-- Start of EXCERPT --
It’s a major reason that Democrats may lose more seats than normal.

In midterm (non presidential) elections, the President’s party usually loses Congressional seats, especially when it also controls both the U.S. Senate and House of Representatives. Also, as in past elections, the economy is a big factor in the voters’ mood. In this election year, voter perceptions of Congress are particularly negative. The Tea party movement is the most visible manifestation of their dissatisfaction. However an astounding 85% of voters disapprove of the current Congress, so voter disaffection obviously runs across both parties, and includes the growing population of independents as well.

The conservative Tea party movement has been gaining traction, but for several reasons its success may also serve to reduce Democratic losses in the November elections. In some cases Tea party candidates or conservative candidates receiving Tea party support in their state may be positioned even farther than normal from the political center. In a number of races, those candidates defeated moderate Republican incumbents in the primaries. Since election success is much about winning the support of moderates of both parties as well independents, those primary results could doom the Republicans’ chances of taking over of the U.S Senate and/or House of Representatives.

In a September CNBC poll, the most important voter issue was the economy and jobs (42%). Although neither party had a good showing on this issue in the CNBC poll, voter support in other polls has been steadily shifting towards the Republican Party on this issue, no doubt in large part a result of the persistence of the current recession.. Following it was the deficit (14%), healthcare (13%), education (9%), Iraq and Afghanistan (6%), Social Security (5%), immigration (5%), and taxes (4%).

The importance of the economy and jobs may explain why the Senate Democratic leadership sought to regain the high ground on the economy and jobs by forcing a vote on an anti-outsourcing bill on September 29. The legislation would have ended plant closing tax deductions for U.S firms moving jobs overseas, imposed a new tax on the resulting imported products, and created a two year payroll tax holidays for U.S. jobs that were repatriated from overseas operations. The legislation failed a filibuster override vote, 53-45, but their vote for the measure will provide some cover on this issue to Senate Democrats up for election, as well as require some explaining by Republicans/Tea party candidates up for election who opposed it.

Of the three main components of this legislation, the American Homeowners Grassroots Alliance supported the two year payroll tax holidays for U.S. jobs that would be repatriated from overseas operations. AHGA is concerned that the remaining two provisions may only delay the inevitable, and may also lead to retaliatory legislation by other countries. It would be counterproductive to U.S. job creation, for example, if other countries with major auto manufacturing plants in the U.S. decided to try to bring current U.S. jobs in that sector back to their countries.
-- End of EXCERPT --
In the midterm elections text, what percentage of voters in the September CNBC poll named the economy and jobs as their most important issue?
-- Start of INFORMATION GIVEN --
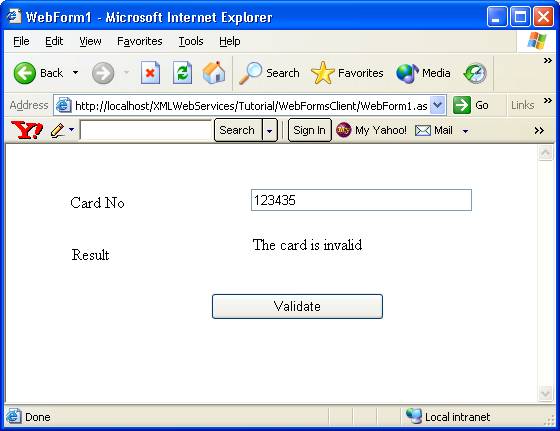560x431 pixels.
Task: Click the Refresh page icon
Action: [182, 73]
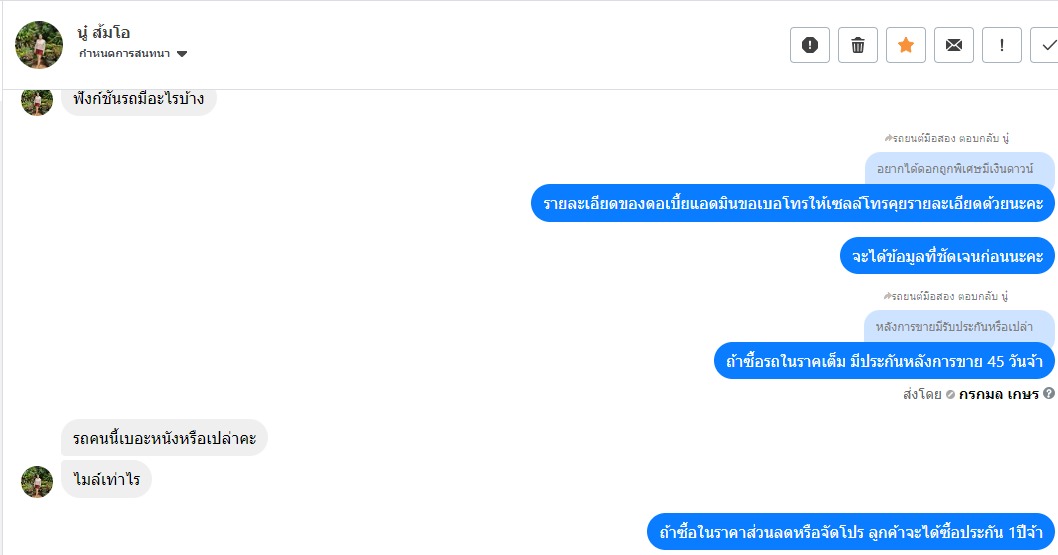Click the verified badge before กรกมล เกษร
Image resolution: width=1058 pixels, height=555 pixels.
(x=950, y=394)
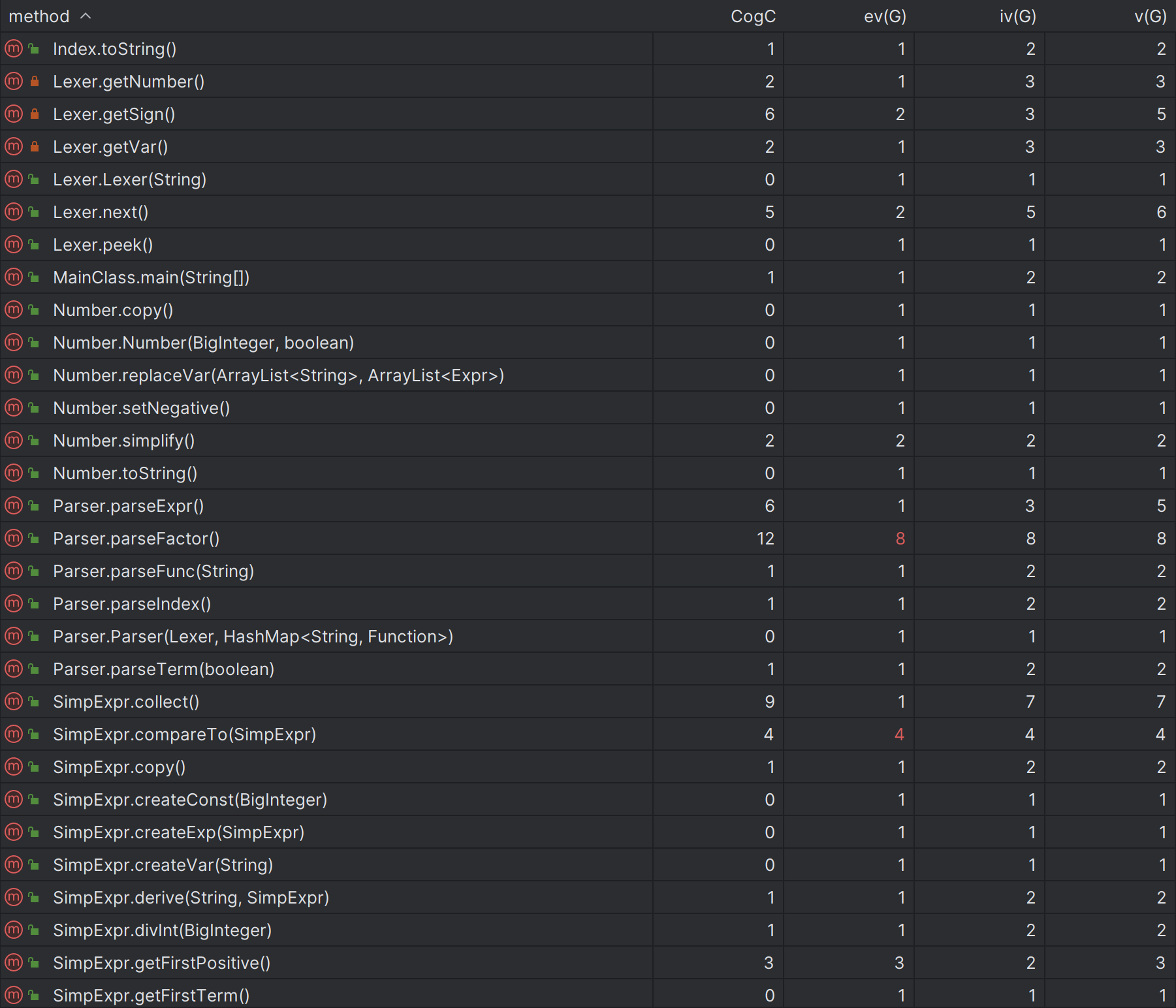The width and height of the screenshot is (1176, 1008).
Task: Click the private lock icon on Lexer.getVar()
Action: [x=35, y=147]
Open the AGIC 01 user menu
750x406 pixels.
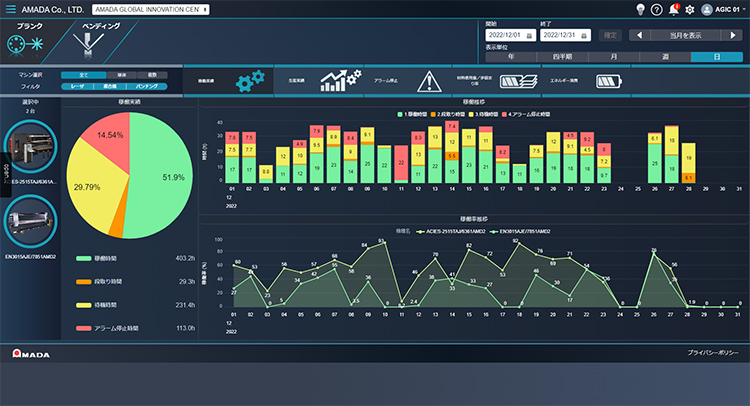pyautogui.click(x=723, y=9)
-- End of INFORMATION GIVEN --
#### OUTPUT FOR THIS TASK
42%